:: What you will do ::
Gather every line below that contains the word "menu", and copy each one out in full.

:: Provided material ::

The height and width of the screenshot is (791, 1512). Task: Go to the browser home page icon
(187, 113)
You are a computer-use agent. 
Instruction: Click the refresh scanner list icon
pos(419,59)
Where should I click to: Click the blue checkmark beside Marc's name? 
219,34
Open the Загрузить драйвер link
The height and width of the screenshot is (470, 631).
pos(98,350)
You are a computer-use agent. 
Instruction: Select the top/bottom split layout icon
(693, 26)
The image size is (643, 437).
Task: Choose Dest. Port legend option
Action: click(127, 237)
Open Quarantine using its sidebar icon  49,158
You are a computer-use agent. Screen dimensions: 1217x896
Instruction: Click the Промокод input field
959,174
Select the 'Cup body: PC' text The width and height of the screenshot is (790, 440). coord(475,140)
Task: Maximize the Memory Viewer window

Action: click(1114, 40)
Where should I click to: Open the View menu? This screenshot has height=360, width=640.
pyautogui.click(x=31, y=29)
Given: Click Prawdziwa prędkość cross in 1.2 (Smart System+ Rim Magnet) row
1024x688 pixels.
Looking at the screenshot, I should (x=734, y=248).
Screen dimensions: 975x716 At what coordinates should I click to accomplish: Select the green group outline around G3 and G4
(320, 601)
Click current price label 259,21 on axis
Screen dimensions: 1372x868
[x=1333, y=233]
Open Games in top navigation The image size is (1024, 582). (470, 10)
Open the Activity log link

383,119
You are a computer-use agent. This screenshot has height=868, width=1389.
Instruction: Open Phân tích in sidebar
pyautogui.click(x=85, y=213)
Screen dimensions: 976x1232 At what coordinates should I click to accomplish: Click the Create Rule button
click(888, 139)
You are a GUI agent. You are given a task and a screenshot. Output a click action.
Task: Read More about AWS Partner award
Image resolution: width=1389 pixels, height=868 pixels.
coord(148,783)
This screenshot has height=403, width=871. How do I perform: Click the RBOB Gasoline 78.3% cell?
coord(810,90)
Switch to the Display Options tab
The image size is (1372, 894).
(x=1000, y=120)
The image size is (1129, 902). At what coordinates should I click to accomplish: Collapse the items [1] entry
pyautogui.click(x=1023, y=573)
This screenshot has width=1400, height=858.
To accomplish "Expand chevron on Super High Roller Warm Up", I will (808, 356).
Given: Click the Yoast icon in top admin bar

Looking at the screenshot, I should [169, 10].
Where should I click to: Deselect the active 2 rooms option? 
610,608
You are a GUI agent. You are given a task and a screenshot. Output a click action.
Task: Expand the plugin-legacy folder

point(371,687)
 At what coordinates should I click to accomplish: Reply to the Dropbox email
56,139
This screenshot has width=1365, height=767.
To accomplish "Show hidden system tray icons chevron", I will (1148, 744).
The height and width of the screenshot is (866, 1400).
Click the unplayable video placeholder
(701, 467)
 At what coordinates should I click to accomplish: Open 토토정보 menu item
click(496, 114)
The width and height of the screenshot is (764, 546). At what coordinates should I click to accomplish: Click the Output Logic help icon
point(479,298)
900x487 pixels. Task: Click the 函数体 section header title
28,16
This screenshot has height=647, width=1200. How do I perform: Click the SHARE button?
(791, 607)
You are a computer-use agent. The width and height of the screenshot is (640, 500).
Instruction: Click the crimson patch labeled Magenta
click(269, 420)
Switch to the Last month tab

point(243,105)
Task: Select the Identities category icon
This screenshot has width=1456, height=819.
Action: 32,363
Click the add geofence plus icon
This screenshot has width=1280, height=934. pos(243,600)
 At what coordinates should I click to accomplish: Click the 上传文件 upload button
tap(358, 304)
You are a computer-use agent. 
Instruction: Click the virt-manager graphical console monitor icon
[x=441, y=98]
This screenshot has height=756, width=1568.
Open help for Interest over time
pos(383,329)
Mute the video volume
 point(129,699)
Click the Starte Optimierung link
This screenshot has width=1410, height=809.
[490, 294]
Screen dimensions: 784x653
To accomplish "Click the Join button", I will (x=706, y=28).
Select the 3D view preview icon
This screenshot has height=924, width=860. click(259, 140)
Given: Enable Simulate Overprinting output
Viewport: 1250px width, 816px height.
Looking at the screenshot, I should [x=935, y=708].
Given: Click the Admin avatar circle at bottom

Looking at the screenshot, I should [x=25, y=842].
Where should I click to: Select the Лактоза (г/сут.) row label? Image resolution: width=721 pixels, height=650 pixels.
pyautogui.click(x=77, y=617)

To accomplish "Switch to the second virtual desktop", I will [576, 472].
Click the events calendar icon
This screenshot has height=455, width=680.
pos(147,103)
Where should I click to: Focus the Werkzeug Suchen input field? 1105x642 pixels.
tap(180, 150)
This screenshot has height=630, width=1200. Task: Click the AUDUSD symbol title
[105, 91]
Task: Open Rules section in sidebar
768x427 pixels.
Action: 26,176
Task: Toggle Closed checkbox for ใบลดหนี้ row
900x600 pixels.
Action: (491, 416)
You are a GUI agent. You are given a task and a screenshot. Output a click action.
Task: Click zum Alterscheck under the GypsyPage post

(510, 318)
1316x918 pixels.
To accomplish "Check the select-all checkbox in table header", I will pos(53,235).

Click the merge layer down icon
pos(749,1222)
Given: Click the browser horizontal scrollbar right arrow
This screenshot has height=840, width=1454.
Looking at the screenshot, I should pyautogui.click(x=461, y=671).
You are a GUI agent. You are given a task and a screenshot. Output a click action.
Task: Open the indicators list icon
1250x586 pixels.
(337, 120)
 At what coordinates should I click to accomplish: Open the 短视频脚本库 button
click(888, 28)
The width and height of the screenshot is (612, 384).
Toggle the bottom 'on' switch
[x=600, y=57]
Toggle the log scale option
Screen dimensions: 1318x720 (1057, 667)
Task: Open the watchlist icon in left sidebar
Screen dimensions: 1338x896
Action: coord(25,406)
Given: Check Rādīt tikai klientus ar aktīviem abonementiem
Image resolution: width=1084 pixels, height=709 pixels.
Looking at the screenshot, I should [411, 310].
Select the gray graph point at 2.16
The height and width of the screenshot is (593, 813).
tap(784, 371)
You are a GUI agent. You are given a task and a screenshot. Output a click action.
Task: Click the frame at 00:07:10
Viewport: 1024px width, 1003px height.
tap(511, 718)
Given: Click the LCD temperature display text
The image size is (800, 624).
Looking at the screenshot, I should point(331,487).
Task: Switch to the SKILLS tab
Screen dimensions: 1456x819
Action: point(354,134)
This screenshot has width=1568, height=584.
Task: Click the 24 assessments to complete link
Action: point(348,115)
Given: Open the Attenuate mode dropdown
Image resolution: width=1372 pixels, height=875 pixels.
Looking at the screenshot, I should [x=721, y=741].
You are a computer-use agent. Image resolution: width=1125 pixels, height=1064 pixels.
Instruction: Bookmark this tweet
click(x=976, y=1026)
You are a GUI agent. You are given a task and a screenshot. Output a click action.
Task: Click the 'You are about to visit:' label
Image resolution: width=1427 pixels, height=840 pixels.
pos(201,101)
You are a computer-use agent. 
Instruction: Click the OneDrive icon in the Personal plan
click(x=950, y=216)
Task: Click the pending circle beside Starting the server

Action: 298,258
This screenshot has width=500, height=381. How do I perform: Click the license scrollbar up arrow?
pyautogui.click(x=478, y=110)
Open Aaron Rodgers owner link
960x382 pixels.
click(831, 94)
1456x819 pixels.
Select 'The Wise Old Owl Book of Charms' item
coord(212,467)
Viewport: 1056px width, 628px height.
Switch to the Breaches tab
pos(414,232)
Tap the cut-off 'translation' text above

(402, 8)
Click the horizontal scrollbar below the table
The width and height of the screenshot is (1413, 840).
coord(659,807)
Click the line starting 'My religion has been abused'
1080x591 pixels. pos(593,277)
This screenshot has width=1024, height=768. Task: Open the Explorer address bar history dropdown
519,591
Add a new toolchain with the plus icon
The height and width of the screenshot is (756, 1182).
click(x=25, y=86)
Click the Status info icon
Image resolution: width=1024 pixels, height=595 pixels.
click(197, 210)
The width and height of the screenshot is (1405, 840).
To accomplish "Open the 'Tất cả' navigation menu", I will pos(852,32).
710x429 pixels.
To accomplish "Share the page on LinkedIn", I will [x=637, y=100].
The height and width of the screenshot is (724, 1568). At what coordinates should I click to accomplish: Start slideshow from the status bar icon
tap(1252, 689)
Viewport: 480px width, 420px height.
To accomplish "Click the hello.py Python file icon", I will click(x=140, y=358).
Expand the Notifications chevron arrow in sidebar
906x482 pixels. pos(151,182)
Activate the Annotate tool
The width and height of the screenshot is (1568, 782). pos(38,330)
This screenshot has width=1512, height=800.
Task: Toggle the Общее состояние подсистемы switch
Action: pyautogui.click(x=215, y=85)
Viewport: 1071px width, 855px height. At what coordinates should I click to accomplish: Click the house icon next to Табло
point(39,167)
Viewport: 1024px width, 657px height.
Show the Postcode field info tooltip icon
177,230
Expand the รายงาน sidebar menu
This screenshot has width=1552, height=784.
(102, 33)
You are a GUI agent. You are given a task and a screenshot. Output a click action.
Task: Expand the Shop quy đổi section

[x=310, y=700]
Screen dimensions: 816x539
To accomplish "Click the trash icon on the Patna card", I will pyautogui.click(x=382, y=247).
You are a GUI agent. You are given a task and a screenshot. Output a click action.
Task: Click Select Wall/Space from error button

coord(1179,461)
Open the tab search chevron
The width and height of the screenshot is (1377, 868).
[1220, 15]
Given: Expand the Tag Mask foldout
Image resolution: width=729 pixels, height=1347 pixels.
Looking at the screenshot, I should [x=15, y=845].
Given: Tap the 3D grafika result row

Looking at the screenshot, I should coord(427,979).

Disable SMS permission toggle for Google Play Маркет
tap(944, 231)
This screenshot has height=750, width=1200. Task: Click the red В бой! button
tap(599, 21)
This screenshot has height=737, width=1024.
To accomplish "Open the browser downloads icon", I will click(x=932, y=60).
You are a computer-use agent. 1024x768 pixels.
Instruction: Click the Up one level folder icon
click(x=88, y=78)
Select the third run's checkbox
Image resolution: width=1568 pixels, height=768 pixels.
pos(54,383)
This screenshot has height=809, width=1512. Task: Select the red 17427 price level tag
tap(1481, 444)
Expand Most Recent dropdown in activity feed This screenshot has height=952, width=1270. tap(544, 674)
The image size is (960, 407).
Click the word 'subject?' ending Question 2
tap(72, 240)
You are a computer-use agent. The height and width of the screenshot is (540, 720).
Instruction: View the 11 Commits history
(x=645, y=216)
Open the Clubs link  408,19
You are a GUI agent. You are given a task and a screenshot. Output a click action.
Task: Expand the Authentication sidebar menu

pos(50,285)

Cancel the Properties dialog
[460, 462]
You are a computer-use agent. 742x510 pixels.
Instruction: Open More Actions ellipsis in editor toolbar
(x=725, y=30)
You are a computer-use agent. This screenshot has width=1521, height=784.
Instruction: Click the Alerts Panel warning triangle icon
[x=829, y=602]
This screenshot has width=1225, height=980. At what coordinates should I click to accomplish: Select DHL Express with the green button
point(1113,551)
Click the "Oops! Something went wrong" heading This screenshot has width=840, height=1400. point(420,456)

:: Response below ::
Where should I click to: Open the View menu? This screenshot has height=360, width=640.
 At what coordinates should I click to accomplish: Open 토토정보 menu item
To accomplish "Open the 'Tất cả' navigation menu", I will pos(852,32).
Expand the รายงาน sidebar menu
Task: Expand the Authentication sidebar menu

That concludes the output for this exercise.